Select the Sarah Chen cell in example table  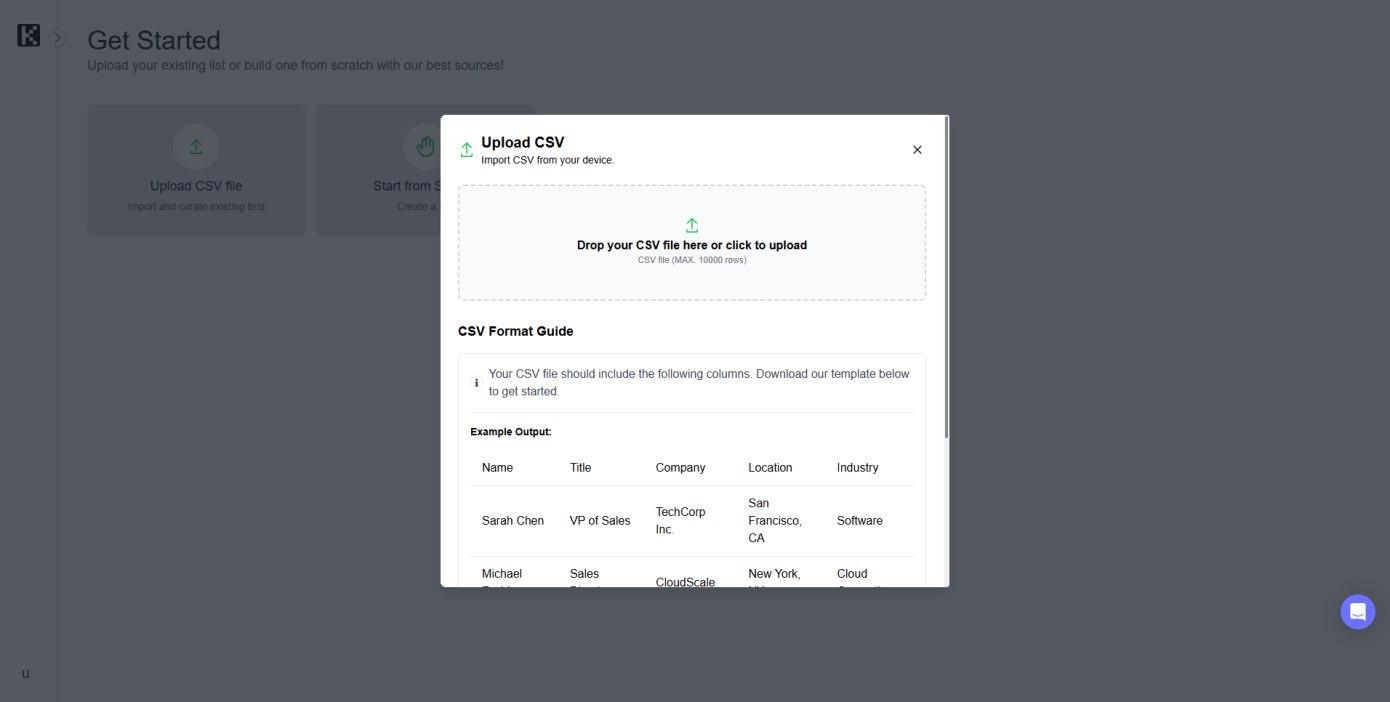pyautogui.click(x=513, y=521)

* * *

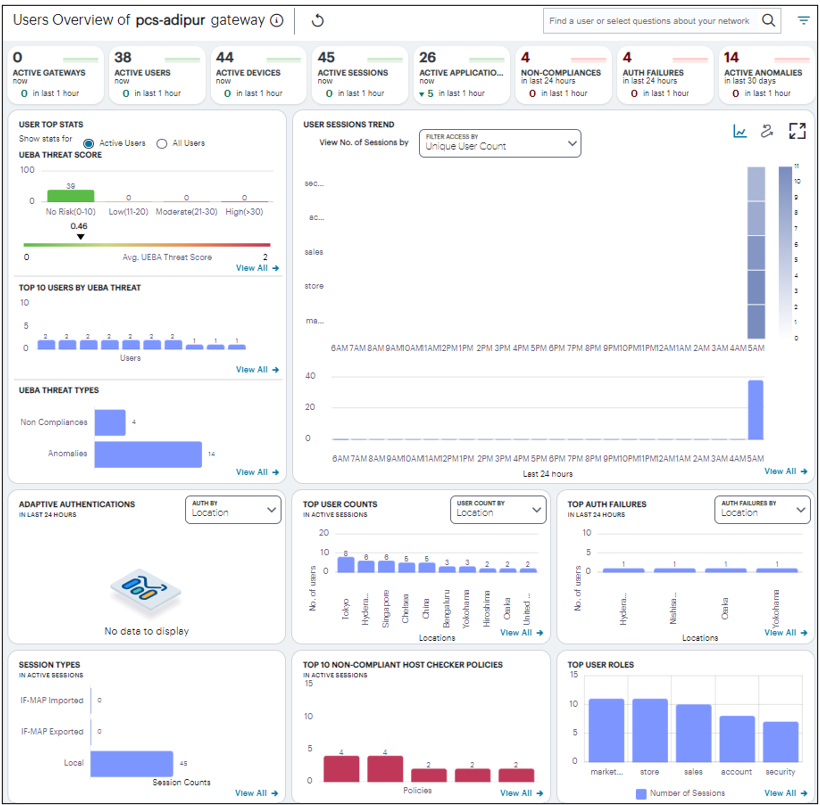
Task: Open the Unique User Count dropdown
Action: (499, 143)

---

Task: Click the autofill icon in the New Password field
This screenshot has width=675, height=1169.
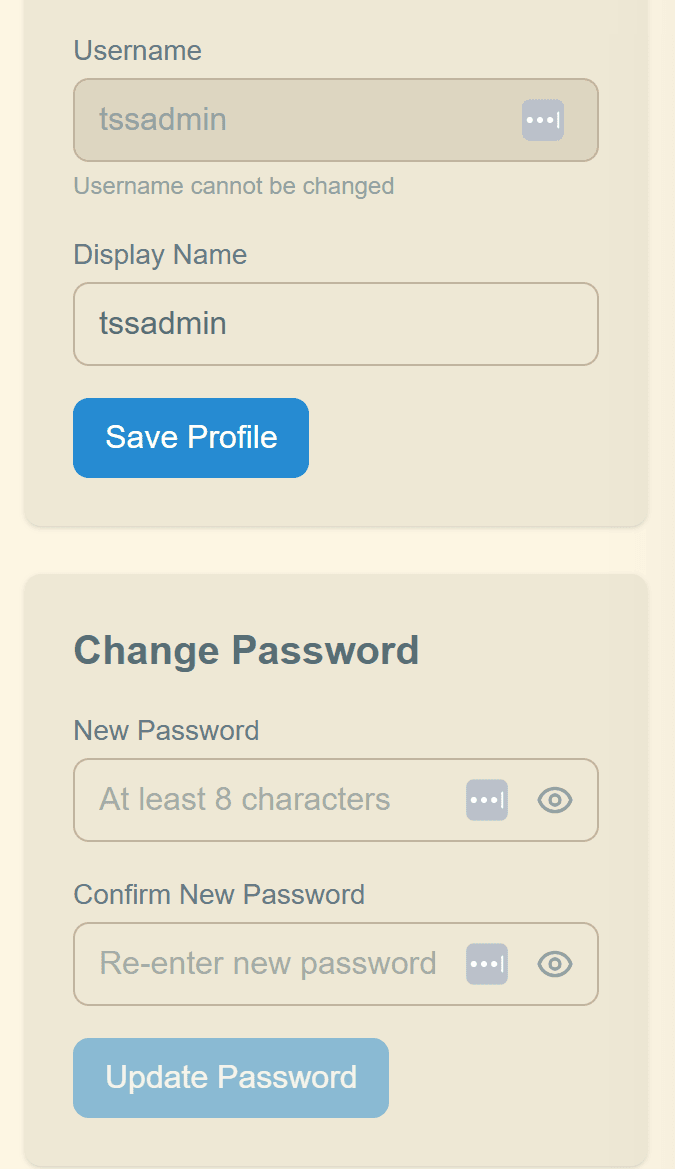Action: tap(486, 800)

Instruction - Rewrite the stretch of records from the line containing "Task: Click the" through the line containing "Action: tap(486, 800)", requests included, and shift every coordinate in the answers by adding 64 to it. Leave the pictures out of your answer.

Exercise solution -
Task: Click the autofill icon in the New Password field
This screenshot has width=675, height=1169.
Action: tap(550, 864)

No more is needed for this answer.